Wenige Tage nach Ankündigung macht Asche seine Versprechungen wahr und veröffentlicht einen knapp 20-minütigen Track, um sich zu den kursierenden Vorwürfen zu äußern. Wir haben die sechs Parts „HIStory“ für euch zusammengefasst.

 

Part 1 bis 3: Asches Familiengeschichte

„Hallo Deutschland, ich rede mit dir, jede Geschichte hat zwei Seiten, ich erkläre mich dir“, ist eine der ersten Lines von Asches Track „HIStory“. Seine Großmutter Hava, 1942 in den kaukasischen Bergen geboren und „eine stolze Frau aus dem Volke Wainach“, sei in jungen Jahren als Hebamme in ein Straf- und Arbeitslager gekommen. Als Wainachen werden die Mitglieder einer lokalen Bevölkerungsgruppe der Tschetschenen bezeichnet; der Begriff wird auch verwendet, um die historischen Vorfahren der Tschetschenen zu bezeichnen.

Im Gulag habe seine Großmutter seinen Großvater kennengelernt. „An diesem Ort wird Nationalität vergessen, stattdessen hat man sich gegenseitig die Leben gerettet.“ Auch sein Großvater sei Teil einer „Minderheit“ gewesen, auf dessen Herkunft geht Asche allerdings nicht genauer ein.
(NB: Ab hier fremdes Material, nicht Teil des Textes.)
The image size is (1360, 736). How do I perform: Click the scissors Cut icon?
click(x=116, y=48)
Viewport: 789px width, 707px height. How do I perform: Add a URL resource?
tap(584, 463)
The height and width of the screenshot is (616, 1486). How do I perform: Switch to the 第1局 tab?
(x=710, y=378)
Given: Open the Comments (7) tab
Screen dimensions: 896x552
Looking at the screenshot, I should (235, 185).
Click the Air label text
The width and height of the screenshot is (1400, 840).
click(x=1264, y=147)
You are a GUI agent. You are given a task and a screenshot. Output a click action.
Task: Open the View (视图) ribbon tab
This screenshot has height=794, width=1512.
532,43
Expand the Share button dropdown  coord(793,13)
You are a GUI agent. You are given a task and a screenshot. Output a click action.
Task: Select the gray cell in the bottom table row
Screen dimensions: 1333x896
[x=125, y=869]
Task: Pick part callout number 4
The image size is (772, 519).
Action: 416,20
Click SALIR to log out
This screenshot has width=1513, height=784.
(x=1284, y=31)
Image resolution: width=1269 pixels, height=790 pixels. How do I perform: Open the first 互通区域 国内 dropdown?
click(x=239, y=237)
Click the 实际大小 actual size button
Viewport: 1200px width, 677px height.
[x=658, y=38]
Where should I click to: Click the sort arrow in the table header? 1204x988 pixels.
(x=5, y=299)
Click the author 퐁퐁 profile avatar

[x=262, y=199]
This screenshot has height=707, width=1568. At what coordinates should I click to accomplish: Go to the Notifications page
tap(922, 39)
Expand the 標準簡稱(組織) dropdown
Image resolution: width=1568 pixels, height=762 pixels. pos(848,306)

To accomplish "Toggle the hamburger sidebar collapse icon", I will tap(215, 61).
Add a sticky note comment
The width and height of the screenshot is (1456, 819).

Nachdem beide Großeltern den Gulag überlebt hatten, sei sein Vater im Kasachstan geboren worden. Dieser habe auch keinen leichten Start ins Leben gehabt. Aus Asches Text geht hervor, dass das Leben der jungen Familie am Existenzminimum stattgefunden haben muss, bis sie schließlich an einem neuen Ort angekommen seien: „Endstation polnische Republik“.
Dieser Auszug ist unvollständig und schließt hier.